**TASK STATEMENT:** From the entries that follow, gather each line holding the word "file".

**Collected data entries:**

═══

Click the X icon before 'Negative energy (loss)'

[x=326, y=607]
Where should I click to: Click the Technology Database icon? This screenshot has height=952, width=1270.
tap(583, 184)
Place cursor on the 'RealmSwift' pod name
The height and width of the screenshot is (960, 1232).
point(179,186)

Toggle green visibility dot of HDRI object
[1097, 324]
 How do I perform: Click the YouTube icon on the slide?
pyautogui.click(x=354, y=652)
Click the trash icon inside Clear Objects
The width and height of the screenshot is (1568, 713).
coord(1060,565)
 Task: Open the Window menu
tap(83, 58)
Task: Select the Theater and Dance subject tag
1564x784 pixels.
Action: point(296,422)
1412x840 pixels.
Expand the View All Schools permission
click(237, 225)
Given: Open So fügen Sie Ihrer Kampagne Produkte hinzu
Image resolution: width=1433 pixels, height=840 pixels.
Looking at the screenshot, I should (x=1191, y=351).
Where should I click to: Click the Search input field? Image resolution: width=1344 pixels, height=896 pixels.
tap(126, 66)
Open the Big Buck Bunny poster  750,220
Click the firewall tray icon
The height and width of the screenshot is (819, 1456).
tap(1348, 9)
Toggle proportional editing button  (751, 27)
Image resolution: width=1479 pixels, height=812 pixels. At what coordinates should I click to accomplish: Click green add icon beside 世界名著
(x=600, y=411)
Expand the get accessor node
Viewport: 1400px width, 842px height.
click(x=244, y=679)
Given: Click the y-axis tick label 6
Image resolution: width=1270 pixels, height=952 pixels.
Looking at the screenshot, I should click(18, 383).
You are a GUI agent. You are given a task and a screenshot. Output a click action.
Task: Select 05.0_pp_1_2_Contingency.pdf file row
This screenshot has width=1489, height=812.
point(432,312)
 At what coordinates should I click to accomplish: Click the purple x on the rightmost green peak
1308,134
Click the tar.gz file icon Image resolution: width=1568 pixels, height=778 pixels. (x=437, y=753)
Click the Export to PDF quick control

═══

**EXERCISE OUTPUT:**
Task: Select 05.0_pp_1_2_Contingency.pdf file row
Click the tar.gz file icon Image resolution: width=1568 pixels, height=778 pixels. (x=437, y=753)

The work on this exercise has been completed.